→ TEXT TO READ:
==================================================
Really? My friends hated Monkey Ball xD When they i came over i was all like: "I wanna play Monkey Ball!" And my friends were like "Oh god please save us!" xD But is Monkey Ball good for multiplayer? I never tried it actually because of the same reason lol


----------



## n64king (Mar 19, 2015)

lars708 said:


> Really? My friends hated Monkey Ball xD When they i came over i was all like: "I wanna play Monkey Ball!" And my friends were like "Oh god please save us!" xD But is Monkey Ball good for multiplayer? I never tried it actually because of the same reason lol



Yeah my friend group at the time was weird, we played GameCube a lot. Monkey Ball for multiplayer was fun, it kinda played how you might expect it to play. We didn't play it a lot but when we did play multiplayer it was the flying thing haha


----------



## Jarrad (Mar 19, 2015)

lars708 said:


> The 3DS version looks very bad in my opinion, i considered buying it when the 3DS came out too but i totally forgot about it. Later when i remembered i wanted that game and i looked up some gameplay i quickly lost my interest in the game. It just does not look like as if i would have fun with the game! Also i do think that Monkey Ball fits on the Wii U though, they could make a more traditional game with the control sticks instead of using the gyro sensor.
==================================================
(Data records)
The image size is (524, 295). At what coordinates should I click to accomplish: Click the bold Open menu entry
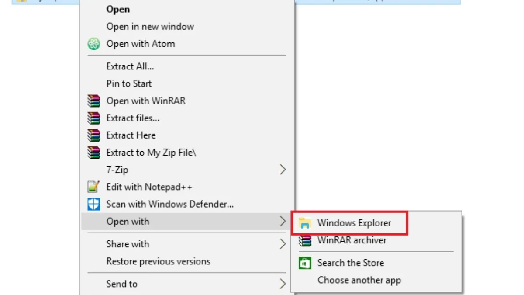118,9
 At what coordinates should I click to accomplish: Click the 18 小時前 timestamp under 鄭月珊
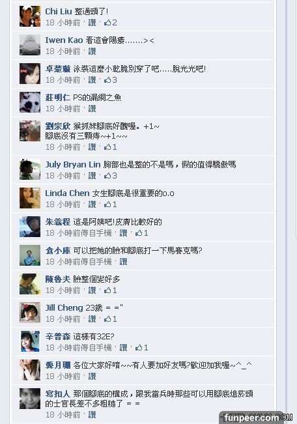click(x=63, y=376)
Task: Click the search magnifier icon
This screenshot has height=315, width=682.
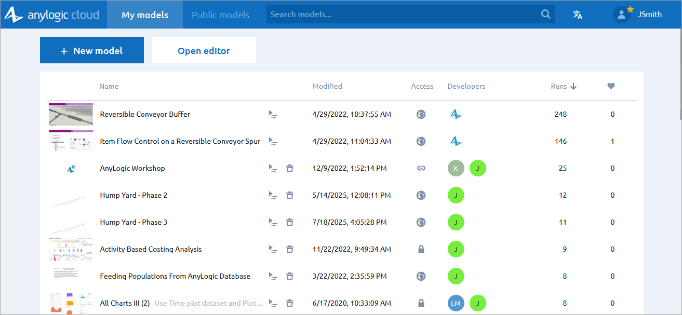Action: click(x=545, y=15)
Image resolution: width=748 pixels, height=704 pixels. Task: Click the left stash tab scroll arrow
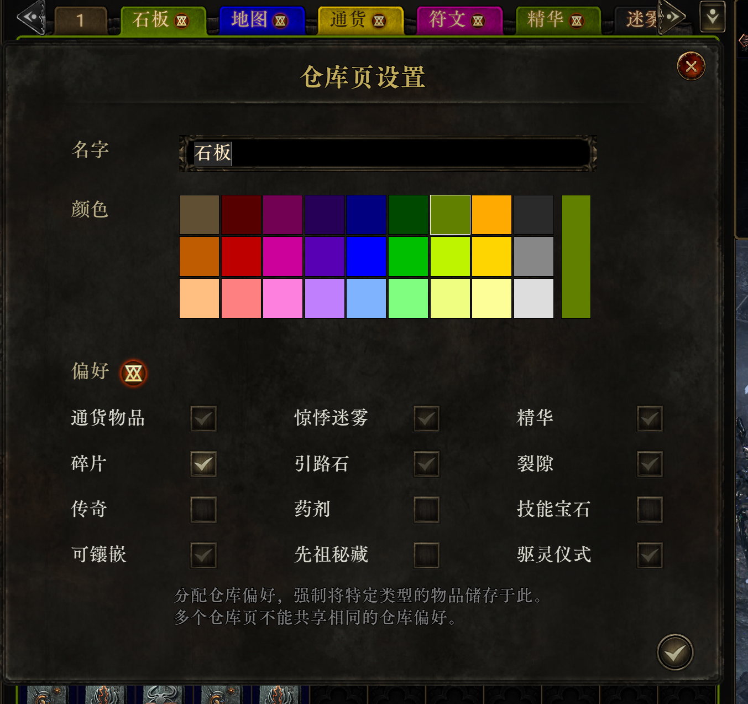pos(31,17)
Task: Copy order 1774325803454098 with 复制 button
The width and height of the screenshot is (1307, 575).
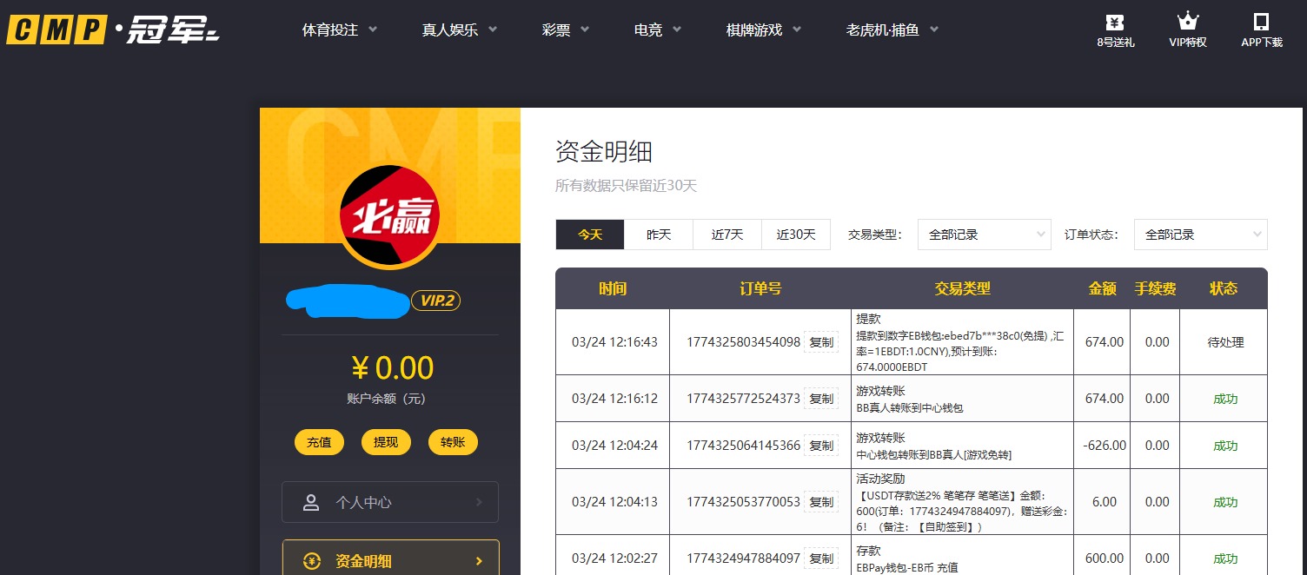Action: pyautogui.click(x=820, y=342)
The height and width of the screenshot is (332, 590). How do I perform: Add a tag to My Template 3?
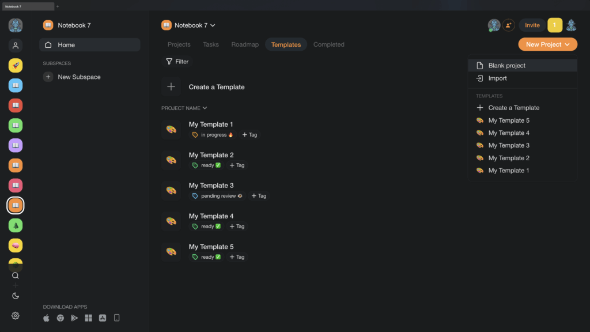pos(258,196)
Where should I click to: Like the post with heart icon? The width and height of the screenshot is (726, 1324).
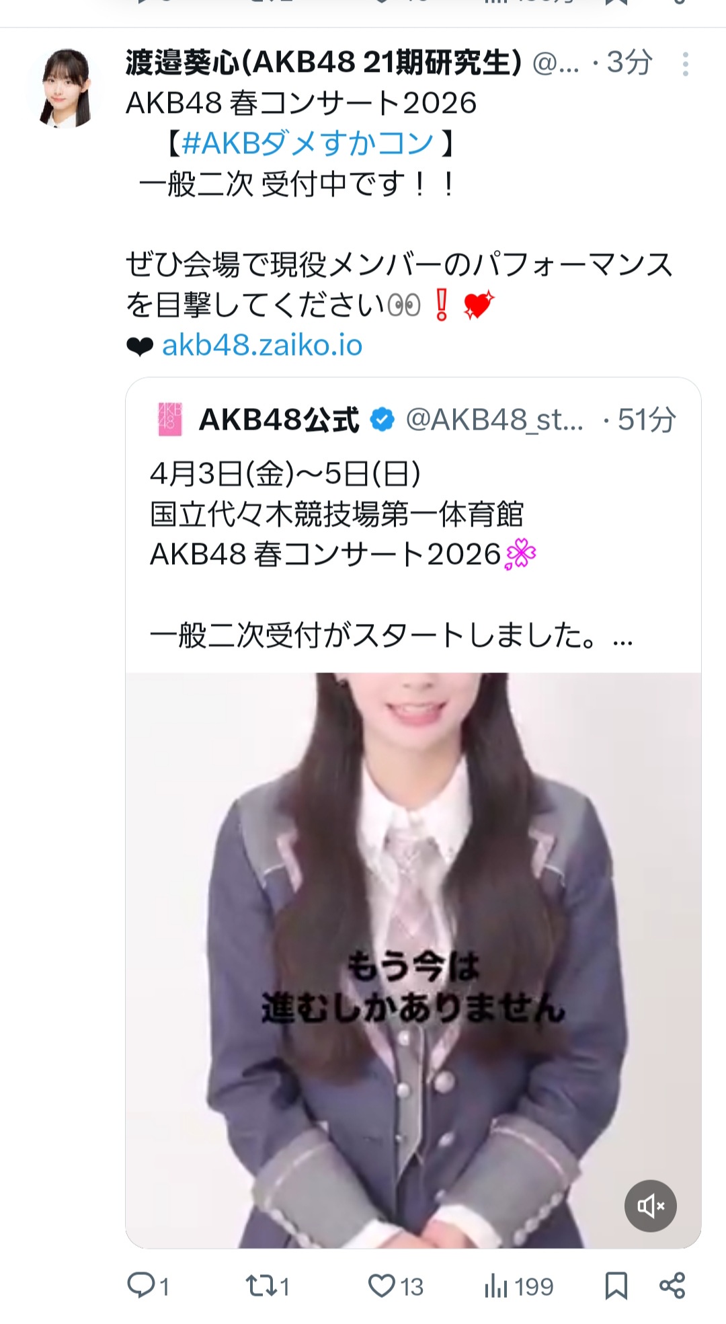381,1286
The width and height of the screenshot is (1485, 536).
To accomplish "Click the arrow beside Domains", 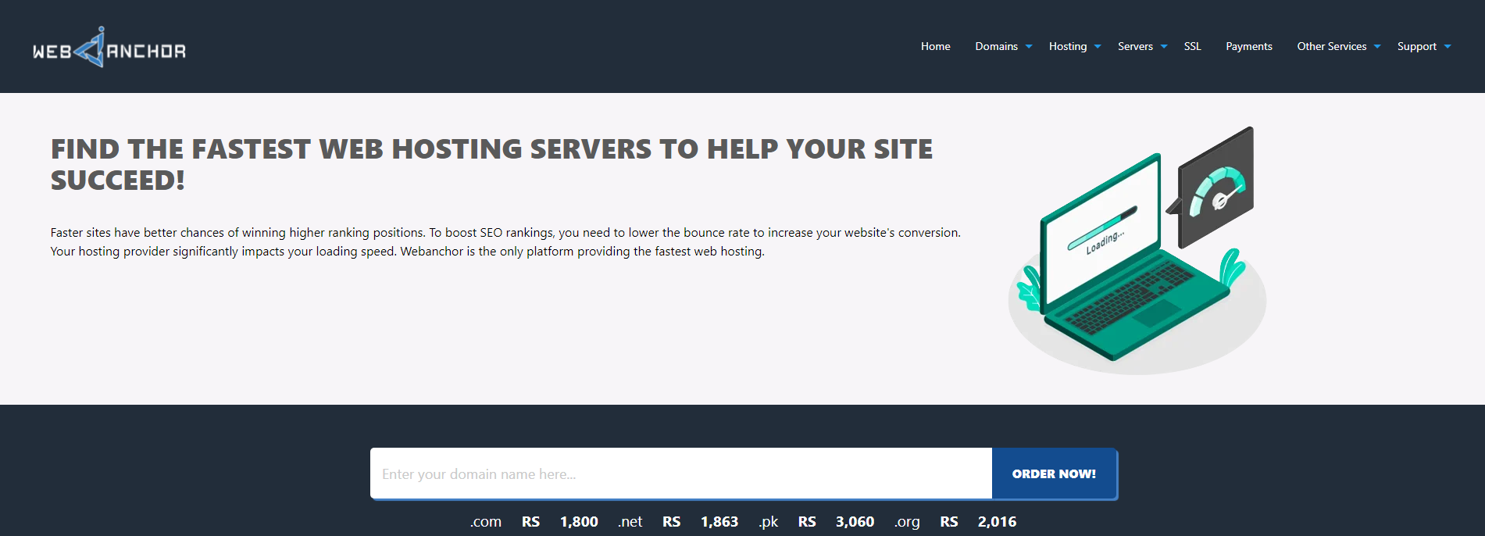I will click(1029, 47).
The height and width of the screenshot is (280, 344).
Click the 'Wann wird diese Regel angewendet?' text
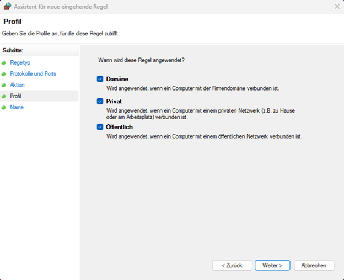[x=141, y=60]
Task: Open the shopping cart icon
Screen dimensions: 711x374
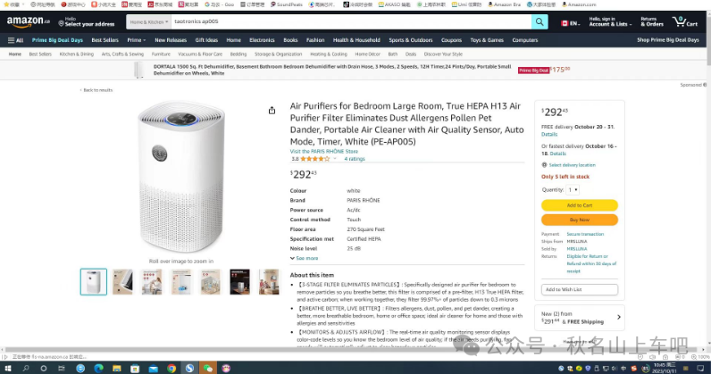Action: point(685,21)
==================================================
→ TASK INSTRUCTIONS:
1. Reproduce the part of the Monkey Ball forum thread that opens with the words containing "Yeah my friend" and closes with "the gyro sensor.".
2. List every username that appears in the Monkey Ball forum thread.
3. Extend the Monkey Ball forum thread from the point where it stops.

→ THE RESULTS:
1.
Yeah my friend group at the time was weird, we played GameCube a lot. Monkey Ball for multiplayer was fun, it kinda played how you might expect it to play. We didn't play it a lot but when we did play multiplayer it was the flying thing haha


----------



## Jarrad (Mar 19, 2015)

lars708 said:


> The 3DS version looks very bad in my opinion, i considered buying it when the 3DS came out too but i totally forgot about it. Later when i remembered i wanted that game and i looked up some gameplay i quickly lost my interest in the game. It just does not look like as if i would have fun with the game! Also i do think that Monkey Ball fits on the Wii U though, they could make a more traditional game with the control sticks instead of using the gyro sensor.

2. lars708, n64king, Jarrad

3.
> 
> Newer Monkey Ball games also make use of cell shading and i think that the Wii U renders cell shading the best, considering that the PS4 and Xbox One are designed to display realistic games. I do not like those games at all, that is why i stick to Nintendo, the console may not be powerful but i really like the games on the Wii U. I would never have fun with the PS4. The Xbox One would only have Halo for me hahah! It is like the only more mature game i like lol



I only bought it because it, alongside Pilot wings resort, were the only 3DS games out at the time in the UK game stores. 
I don't really think that monkey ball should be brought to the Wii U. Wasn't there an IOS version of the game for iPod touch years ago? I can't even begin to imagine how little content the game would have if it came to Wii U...

- - - Post Merge - - -



n64king said:


> How could I forgot about that? That was like the only thing anyone played when I played with friends as a kid for some reason.



Because I think it was literally the only multi-player feature on the game lol, aside from the battle mode

(we're talking like 10 years ago here. my brain is fuzzy)


----------



## lars708 (Mar 19, 2015)

n64king said:


> Yeah my friend group at the time was weird, we played GameCube a lot. Monkey Ball for multiplayer was fun, it kinda played how you might expect it to play. We didn't play it a lot but when we did play multiplayer it was the flying thing haha



Do you mean Monkey Target? Yeah i played that one a lot, this is possible one in multiplayer for me, my dad and my little sister are liking that game very much! I unlocked every mini game by the way but i like the starter games more than the unlockable ones, isn't that odd, shouldn't it be vice versa? I really hate Monkey Bowling for example, Monkey Billiards and Monkey Golf are fun in my opinion but nothing beats Monkey Target!

- - - Post Merge - - -



Jarrad said:


> I only bought it because it, alongside Pilot wings resort, were the only 3DS games out at the time in the UK game stores.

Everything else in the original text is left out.